Tuition at the new campus, he says, would likely mirror that of the main campus. On-campus tuition this fall for freshmen and transfer undergrads that live in Illinois is $294-per credit hour. Fees start at $423 and increases depending on the course load. The fees are the same for on-campus Illinois grad students but tuition is a dollar more per credit hour.

Non-Illinois residents pay slightly more in tuition and fees. But tuition has steadily increased in recent years, going from $249-per credit hour in 2008 to the current amount. But the tuition, Washington says, would still be lower compared to other city universities.

Founded as a teacher training school in the 1860s, Chicago State University held classes on the West Side sporadically throughout its history until the main campus was built in the 1970s.

Malcolm X College, 1900 W. Van Buren, has hosted Chicago State courses. MXC, which is getting a new main campus built on part of its Jackson Street parking lot, was not considered for the West Side campus, Washington says.
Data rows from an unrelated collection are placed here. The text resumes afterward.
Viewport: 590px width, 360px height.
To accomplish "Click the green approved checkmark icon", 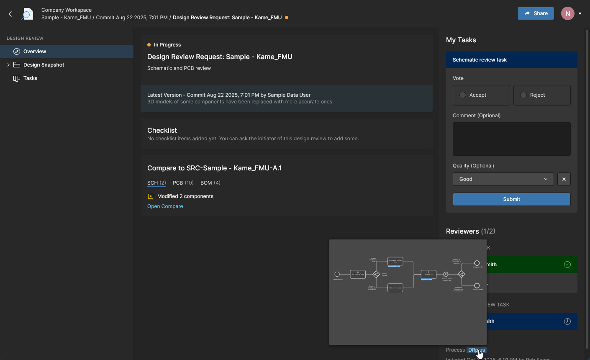I will pos(567,265).
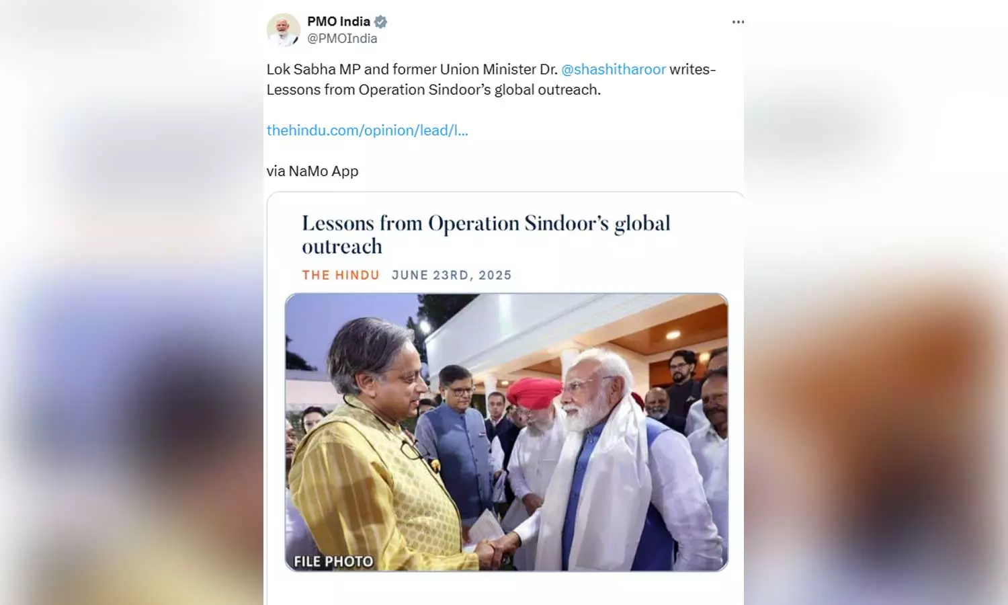The width and height of the screenshot is (1008, 605).
Task: Click the PMO India display name
Action: [x=339, y=22]
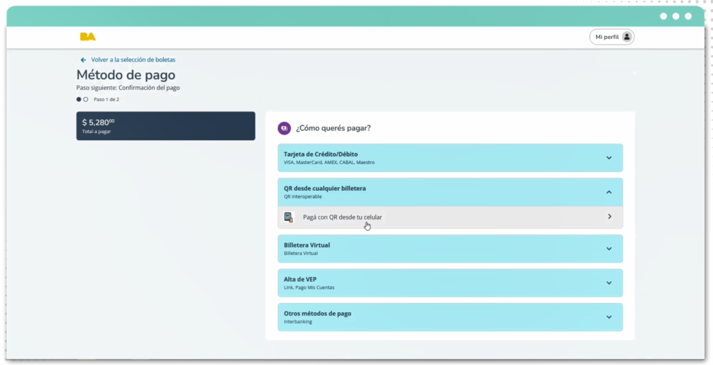Click the $5,280 total a pagar card
Viewport: 713px width, 365px height.
click(166, 126)
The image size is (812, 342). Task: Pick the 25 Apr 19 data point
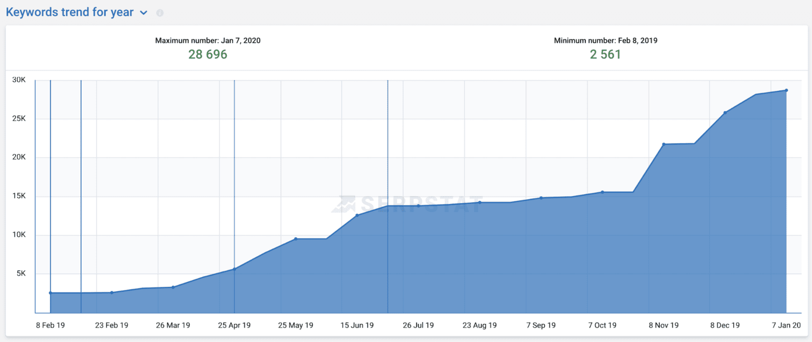234,269
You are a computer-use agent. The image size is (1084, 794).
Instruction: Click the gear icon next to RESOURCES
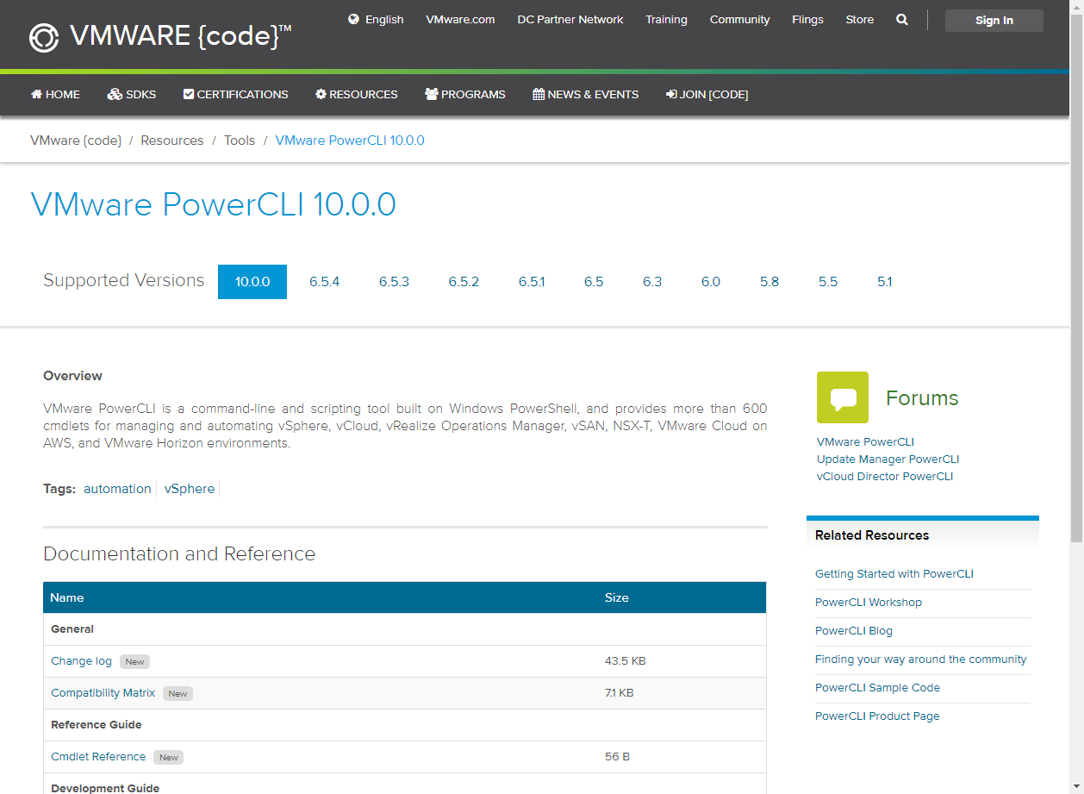pos(321,94)
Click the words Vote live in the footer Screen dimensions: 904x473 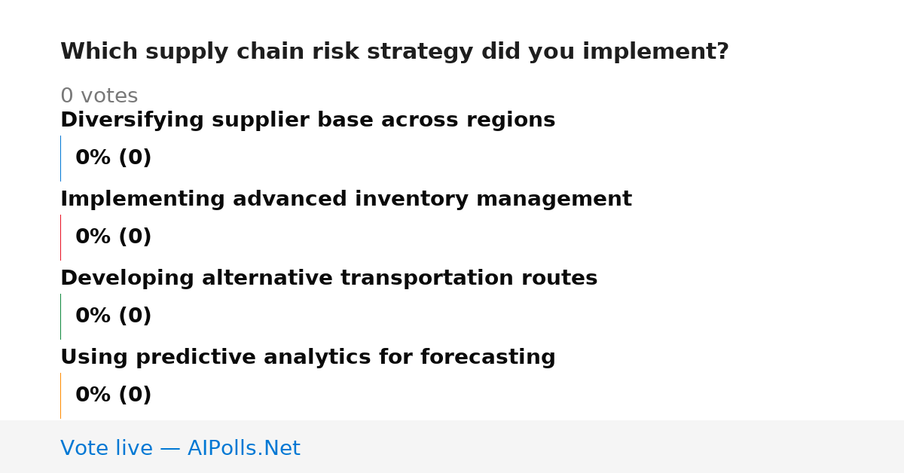pos(106,448)
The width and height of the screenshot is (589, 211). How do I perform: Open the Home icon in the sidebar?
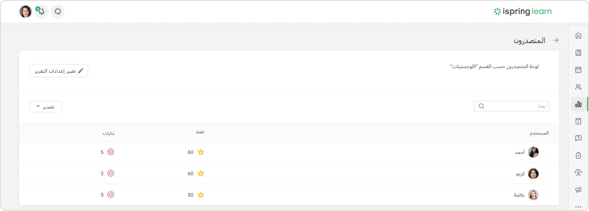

Considered but eventually ruled out was the Brach’s site, 401 N. Cicero, in Austin.

“It was too large for what we were looking for, and it would require a tremendous amount of demolition,” Washington says.

Chicago State’s West Side expansion also has support among local elected officials.

“We think it’s critical in bringing those types of programs into the community, not only as a four-year institution but as a HBCU (Historically Black College and University),” says Ald. Jason Ervin, whose 28th Ward is a potential location. “On the West Side, that would have a huge impact.”

The sites currently under consideration have the criteria the university is looking for, Washington says, including access to public transportation and the expressway. The sites also have direct access to surrounding high schools, which Chicago State hopes will be feeders into the new campus, Washington says.

Prior to the campus’s opening, the university will open three West Side locations next January for 75 students per location. Washington says those students will move to the new campus once it’s built.

Ervin: Manufacturer, not warehouse for Brach’s site

28th Ward Ald. Jason Ervin says he’d prefer to see the Brach’s property in Austin at 401 N. Cicero. converted to a manufacturing site or an educational/learning facility.

Demolition of the former Brach’s candy factory that started last November has continued through the summer. One large factory building has been torn down and, so far, only skeletal-remains of a second factory building exist. Several smaller buildings on the site will also be demolished.

The Brach’s site was acquired by developer ML Realty Partners in 2008, with the city of Chicago providing $10.6 million in tax increment financing for the deal. The Itasca-based firm plans to covert the 32-acre site into a multi-use, industrial complex and distribution center. Ervin noted that there’s plenty of unused land north along Cicero that could house such a facility. He’d also prefer either a manufacture or educational facility for the site.

“The point of being warehouse and distribution may pose some challenges,” he says. “I’m really concerned, and I’ve expressed this to the owners of the property, that maybe warehouse and distribution may not be what’s needed in that area. It’s a site that’s on everyone’s radar. So now that you can really see that there’s some movement on the property, I hope that within the next 12 to 18 months that we can find a serious suitor for the property that can then build it out.

“The goal is for it to be a job-creator, be it in manufacturing or in service, whatever distinction that we’re looking at,” Ervin added, also noting that Chicago State University was eyeing the site for its new West Side campus.

The university considered the site but opted against building there, instead looking for a smaller footprint for the campus. Ervin says he’d support a high school or college built on the site. 

“That’s been the only exception that has existed to outright job creation on that site,” Ervin says.